**Block Diagram of Electric Drive System:**

It is normal practice in control engineering to represent a control system by means of a Block Diagram of Electric Drive System, with a systematic connection of blocks in the direction of signal flow, showing the functions performed by each component of the system. A control system is dynamic and its performance is represented by a set of differential equations. Each component is represented by a block having a definite input-output relation. In effect a block diagram is a graphical representation of the basic equations of a physical system. The direction of signal flow is specified and each block is unidirectional, arrow heads in the diagram representing signal flow.

The drive system employing the principles of feedback control theory also have several components performing individual functions (Fig. 6.1). An electric motor drives the mechanical load. The motor is supplied from a thyristor power converter. The converter has necessary controls to provide the required supply to the motor, e.g., variable voltage variable frequency supply, if the drive motor is ac motor. In addition to these there are speed and current controllers and limiters in the systems. Furthermore, there are devices for speed and current measurement. Therefore, the system can be advantageously divided into several parts, each part being represented by a block. All the blocks are interconnected.

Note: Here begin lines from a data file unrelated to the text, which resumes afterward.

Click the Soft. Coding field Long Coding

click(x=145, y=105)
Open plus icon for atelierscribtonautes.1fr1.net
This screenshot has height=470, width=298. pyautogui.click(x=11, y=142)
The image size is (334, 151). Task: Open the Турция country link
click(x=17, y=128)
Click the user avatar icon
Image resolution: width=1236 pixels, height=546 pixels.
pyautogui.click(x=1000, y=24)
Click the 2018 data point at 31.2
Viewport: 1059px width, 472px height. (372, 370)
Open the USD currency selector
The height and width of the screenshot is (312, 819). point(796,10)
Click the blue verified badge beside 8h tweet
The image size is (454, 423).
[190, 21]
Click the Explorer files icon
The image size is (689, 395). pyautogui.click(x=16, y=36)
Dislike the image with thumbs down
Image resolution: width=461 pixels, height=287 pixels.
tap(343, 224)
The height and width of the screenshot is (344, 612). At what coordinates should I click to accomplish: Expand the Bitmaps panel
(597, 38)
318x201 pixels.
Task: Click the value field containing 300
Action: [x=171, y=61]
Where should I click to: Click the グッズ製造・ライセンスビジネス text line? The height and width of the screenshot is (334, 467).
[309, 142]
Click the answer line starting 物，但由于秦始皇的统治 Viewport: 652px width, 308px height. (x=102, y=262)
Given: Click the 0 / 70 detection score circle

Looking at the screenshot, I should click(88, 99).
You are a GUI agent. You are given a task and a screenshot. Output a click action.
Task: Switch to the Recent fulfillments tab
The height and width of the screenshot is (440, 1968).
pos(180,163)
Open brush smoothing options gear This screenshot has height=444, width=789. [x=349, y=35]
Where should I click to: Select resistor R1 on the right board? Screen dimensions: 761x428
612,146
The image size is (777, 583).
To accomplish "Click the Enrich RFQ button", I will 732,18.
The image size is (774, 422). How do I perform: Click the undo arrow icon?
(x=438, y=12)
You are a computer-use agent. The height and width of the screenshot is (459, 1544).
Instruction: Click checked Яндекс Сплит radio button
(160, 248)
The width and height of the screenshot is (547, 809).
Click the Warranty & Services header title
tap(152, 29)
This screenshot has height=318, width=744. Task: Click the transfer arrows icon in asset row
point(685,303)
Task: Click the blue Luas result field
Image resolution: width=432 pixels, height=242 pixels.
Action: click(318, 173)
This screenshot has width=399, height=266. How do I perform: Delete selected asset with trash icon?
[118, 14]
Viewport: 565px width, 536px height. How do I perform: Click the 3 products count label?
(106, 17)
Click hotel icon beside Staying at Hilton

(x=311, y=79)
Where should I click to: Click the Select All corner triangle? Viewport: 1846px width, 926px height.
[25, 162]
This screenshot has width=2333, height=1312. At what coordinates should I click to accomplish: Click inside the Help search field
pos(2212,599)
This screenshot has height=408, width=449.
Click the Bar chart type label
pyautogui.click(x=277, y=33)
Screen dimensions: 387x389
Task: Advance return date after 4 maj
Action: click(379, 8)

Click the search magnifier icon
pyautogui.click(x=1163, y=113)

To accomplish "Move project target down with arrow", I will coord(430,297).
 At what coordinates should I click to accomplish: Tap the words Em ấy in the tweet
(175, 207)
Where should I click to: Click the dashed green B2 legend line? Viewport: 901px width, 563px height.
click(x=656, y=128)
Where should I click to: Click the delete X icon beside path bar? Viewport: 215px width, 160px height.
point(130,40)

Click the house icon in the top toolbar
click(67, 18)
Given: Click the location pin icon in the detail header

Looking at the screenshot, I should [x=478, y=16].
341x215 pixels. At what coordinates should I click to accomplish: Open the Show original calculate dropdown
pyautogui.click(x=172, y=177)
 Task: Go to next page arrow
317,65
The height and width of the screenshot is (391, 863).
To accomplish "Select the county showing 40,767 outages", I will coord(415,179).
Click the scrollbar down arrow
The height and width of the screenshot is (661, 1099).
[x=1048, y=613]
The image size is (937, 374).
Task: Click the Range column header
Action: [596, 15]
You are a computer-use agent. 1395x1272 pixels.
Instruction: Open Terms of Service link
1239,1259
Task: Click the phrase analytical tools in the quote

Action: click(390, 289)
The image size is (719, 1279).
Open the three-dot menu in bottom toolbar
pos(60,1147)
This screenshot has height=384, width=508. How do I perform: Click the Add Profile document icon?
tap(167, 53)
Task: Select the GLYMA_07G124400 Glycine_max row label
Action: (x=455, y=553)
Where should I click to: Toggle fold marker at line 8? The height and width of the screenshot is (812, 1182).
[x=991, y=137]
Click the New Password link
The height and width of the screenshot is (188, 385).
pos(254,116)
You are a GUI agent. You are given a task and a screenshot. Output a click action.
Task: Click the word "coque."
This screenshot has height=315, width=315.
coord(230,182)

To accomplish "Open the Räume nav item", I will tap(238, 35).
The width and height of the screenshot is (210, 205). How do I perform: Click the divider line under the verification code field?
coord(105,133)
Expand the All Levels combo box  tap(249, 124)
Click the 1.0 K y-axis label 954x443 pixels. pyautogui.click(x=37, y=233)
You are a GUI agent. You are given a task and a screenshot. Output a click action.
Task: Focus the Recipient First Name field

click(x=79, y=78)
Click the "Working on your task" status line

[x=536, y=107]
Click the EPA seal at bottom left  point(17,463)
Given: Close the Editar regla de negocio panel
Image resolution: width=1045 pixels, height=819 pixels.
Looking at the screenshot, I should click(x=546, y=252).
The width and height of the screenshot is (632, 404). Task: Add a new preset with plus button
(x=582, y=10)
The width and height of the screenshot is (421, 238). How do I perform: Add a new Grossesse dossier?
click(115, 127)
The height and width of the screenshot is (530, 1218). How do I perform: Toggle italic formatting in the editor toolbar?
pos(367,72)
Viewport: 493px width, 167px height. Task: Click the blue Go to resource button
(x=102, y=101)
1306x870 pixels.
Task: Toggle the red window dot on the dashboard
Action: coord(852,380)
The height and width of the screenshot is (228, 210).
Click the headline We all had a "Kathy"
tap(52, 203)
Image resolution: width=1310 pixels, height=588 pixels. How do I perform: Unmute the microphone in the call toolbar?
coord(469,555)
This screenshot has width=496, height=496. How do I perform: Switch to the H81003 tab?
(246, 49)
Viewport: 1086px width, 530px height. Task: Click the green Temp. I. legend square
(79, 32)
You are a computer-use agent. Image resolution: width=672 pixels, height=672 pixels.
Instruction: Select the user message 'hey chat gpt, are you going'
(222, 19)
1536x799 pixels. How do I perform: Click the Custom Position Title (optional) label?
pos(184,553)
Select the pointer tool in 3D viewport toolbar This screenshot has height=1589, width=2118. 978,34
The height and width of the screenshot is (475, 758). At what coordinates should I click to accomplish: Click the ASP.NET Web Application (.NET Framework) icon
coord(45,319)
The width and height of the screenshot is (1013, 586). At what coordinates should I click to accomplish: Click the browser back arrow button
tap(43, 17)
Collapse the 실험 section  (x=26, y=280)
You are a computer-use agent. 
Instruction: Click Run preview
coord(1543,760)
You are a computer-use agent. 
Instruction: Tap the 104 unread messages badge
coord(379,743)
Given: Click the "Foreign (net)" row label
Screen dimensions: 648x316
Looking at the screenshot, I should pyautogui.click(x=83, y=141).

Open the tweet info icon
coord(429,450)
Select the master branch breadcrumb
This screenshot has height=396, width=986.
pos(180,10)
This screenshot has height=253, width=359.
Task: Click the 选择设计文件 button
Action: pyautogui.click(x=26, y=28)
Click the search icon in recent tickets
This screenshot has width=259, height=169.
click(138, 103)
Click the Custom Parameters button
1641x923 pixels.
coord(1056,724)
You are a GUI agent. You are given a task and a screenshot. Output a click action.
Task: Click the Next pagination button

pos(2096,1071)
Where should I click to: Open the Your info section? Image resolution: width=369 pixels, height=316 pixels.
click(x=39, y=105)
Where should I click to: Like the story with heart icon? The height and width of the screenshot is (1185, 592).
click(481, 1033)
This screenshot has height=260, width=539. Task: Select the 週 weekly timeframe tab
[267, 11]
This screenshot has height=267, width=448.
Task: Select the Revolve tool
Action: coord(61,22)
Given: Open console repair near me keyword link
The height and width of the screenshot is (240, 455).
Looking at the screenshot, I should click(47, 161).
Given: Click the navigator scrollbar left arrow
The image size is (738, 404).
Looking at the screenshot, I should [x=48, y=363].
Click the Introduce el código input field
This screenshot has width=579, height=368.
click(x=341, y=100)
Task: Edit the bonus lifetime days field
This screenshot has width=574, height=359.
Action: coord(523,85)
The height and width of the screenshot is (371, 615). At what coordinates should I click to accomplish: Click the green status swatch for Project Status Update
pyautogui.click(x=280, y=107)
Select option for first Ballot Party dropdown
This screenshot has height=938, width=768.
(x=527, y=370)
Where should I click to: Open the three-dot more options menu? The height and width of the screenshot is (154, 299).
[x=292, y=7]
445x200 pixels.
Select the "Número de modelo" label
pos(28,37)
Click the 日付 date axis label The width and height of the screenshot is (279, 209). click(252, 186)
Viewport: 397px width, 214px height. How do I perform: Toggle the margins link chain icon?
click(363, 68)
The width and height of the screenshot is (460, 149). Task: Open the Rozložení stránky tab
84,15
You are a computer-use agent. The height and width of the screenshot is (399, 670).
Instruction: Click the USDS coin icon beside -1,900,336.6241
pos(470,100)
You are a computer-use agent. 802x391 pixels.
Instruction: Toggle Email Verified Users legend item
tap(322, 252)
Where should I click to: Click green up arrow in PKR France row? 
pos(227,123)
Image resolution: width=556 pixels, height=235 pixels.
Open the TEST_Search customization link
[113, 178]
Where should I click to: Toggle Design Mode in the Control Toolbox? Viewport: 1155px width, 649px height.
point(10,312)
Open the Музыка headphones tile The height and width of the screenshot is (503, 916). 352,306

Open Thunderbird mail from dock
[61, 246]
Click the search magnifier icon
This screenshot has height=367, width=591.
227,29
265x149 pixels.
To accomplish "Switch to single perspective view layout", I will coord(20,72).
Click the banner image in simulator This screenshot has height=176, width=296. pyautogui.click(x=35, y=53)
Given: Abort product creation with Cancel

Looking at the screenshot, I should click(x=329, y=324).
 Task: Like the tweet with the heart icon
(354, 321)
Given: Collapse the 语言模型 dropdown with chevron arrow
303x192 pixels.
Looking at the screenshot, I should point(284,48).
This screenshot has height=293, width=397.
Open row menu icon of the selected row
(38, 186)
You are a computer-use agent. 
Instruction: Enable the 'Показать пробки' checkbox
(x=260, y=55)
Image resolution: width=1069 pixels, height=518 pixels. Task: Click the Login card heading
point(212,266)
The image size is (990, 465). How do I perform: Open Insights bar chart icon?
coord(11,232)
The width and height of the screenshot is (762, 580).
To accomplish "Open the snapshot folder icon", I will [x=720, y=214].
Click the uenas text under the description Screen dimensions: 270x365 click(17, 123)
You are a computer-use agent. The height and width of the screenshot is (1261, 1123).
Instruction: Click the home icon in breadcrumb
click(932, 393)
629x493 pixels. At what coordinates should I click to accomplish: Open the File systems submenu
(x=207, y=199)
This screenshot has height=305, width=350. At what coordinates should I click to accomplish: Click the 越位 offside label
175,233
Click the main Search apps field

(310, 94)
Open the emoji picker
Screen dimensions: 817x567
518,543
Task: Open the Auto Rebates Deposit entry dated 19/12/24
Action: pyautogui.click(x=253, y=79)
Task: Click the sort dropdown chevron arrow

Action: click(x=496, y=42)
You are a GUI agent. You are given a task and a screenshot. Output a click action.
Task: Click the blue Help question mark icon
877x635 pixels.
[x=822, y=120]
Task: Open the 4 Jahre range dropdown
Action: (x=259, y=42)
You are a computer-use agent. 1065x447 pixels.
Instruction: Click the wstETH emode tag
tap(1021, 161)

The drive system with all its components may be represented by a set of differential equations which describe the dynamic and steady-state behaviour. When once it is represented by a block diagram, each block having its own input-output relationship, it gives a valuable insight into the nature of the system. The system simplification using block diagram reduction techniques is very easy. The process is mechanical and yields a single overall block to represent the performance of the system. All the blocks being unidirectional are connected in the direction of signal flow. The block diagram, therefore indicates realistically the flow of signals, apart from representing the system by a mathematical model. It is an easy representation to obtain the information regarding the dynamic behaviour. However it does not give any information about the physical nature of the system. A single block diagram may represent different dissimilar unrelated systems.

The system analysis utilizing the method of block diagram reduction gives a better understanding of the system and the contribution of each component to the performance of the system. It is therefore logical to expect an improvement or alteration in the system performance by changing the input-output relation of one or several blocks. Sometimes new blocks may be added to improve the performance. The process is rather easier than manipulating machine equations.

However, only linear systems may be represented by a block diagram. The drive systems invariably have non-linear elements. These have to be linearised about an operating point to be able to apply the block diagram techniques.

Figure 6.2 summarises various reduction techniques of block diagram for simplification of the system. The block diagram of a typical dc motor speed control system is given in Fig. 6.3.